Work required: Tally the lines in the records below that contain the string "Image", matching case exactly, and reply with only the number.

>> begin Exercise inputs

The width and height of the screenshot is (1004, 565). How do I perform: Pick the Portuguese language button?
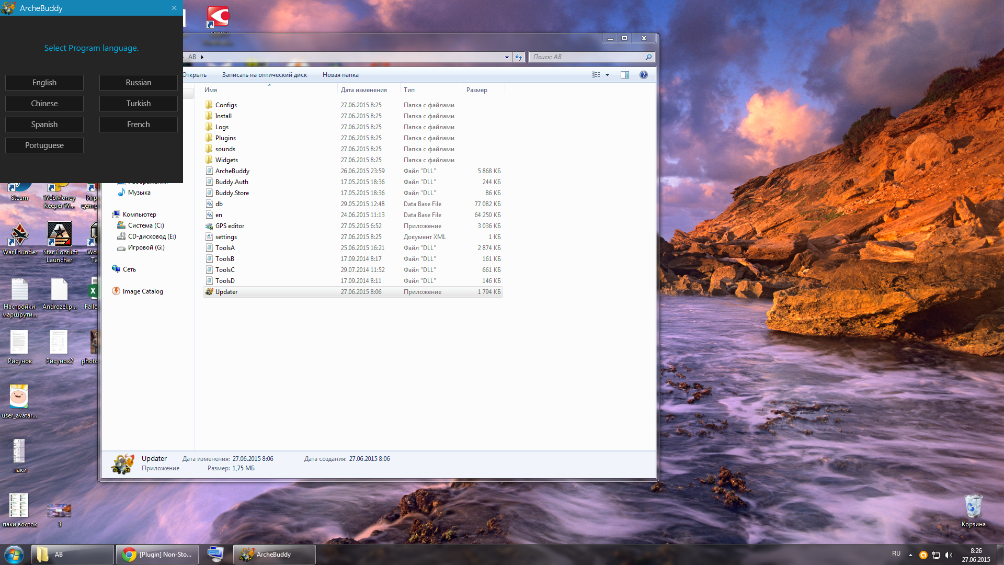(44, 145)
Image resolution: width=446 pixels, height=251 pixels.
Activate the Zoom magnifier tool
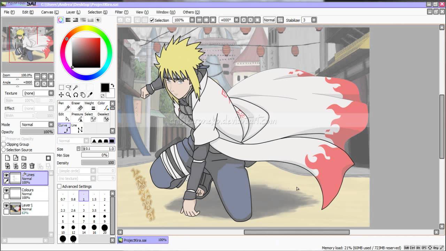(68, 94)
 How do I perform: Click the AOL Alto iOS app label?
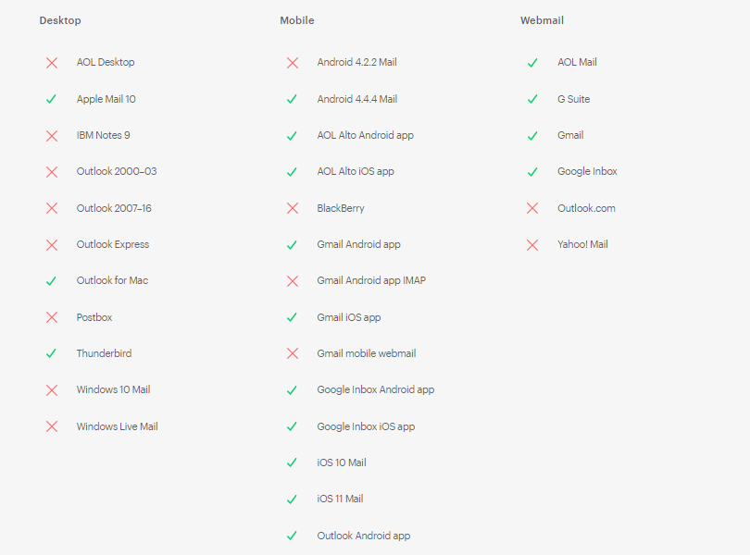pos(356,171)
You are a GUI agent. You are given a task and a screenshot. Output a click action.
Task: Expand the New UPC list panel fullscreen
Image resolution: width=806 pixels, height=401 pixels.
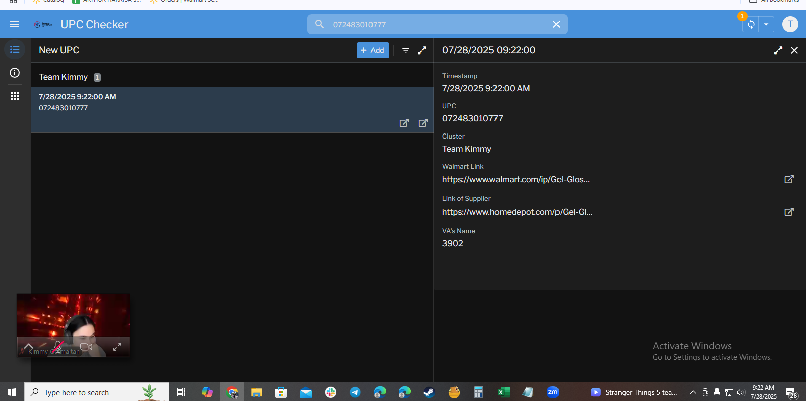422,50
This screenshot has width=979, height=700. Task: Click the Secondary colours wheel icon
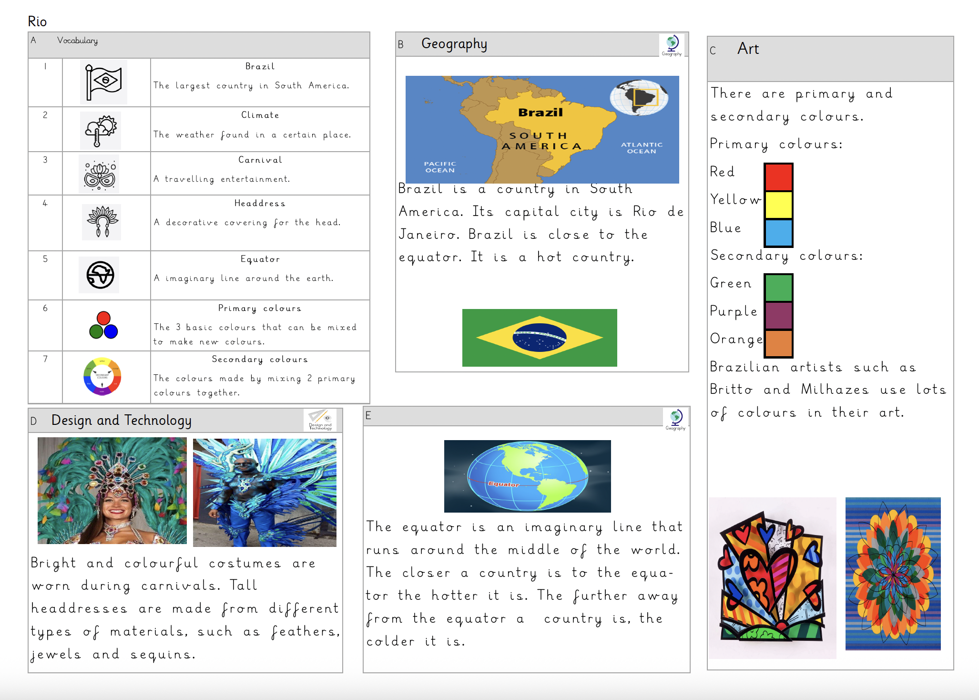(x=102, y=376)
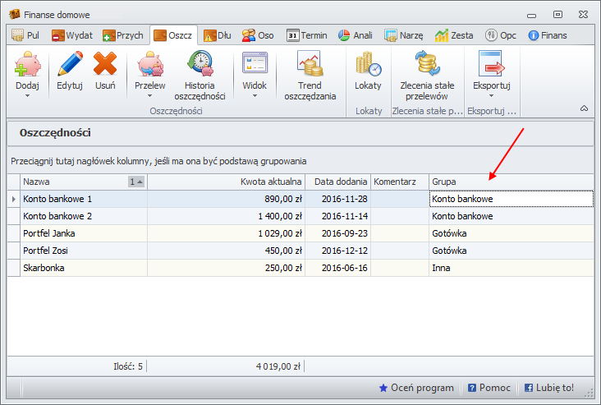Viewport: 601px width, 405px height.
Task: Click the Lubię to! Facebook button
Action: (549, 388)
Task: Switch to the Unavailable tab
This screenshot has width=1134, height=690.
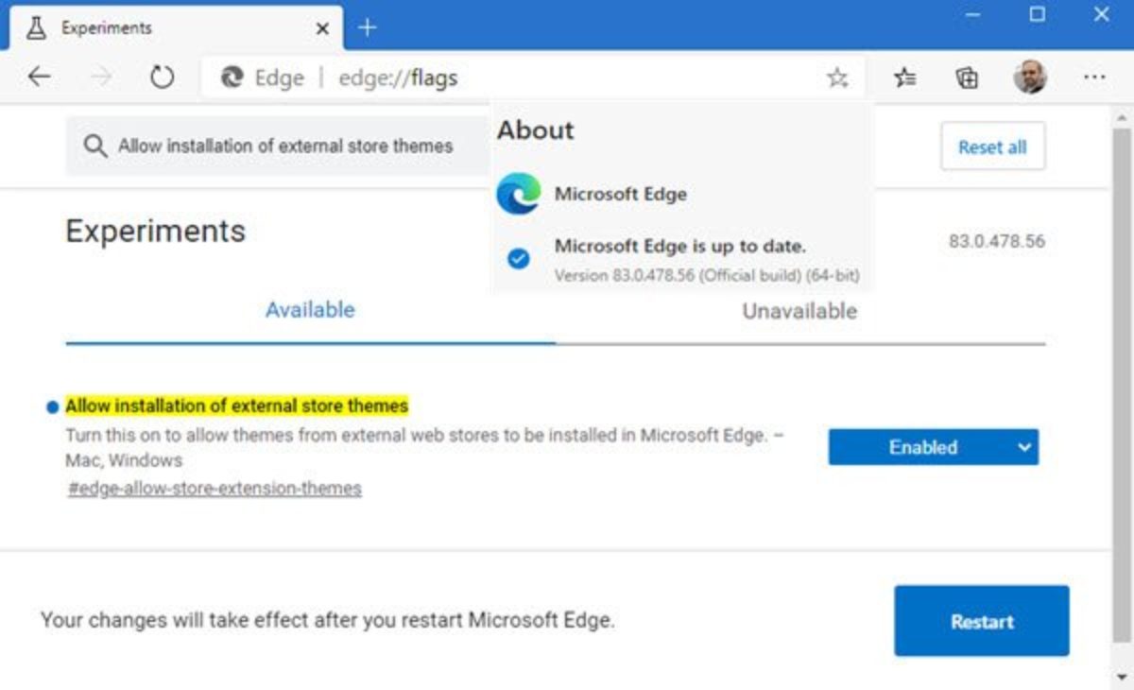Action: pyautogui.click(x=799, y=311)
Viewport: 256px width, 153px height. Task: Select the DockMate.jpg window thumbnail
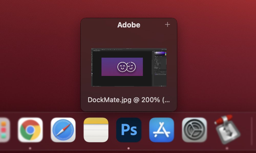point(129,67)
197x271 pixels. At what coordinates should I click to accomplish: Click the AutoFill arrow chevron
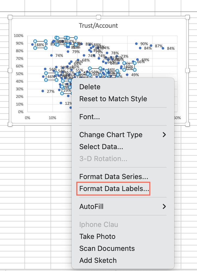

>> end Exercise inputs

Task answer: 2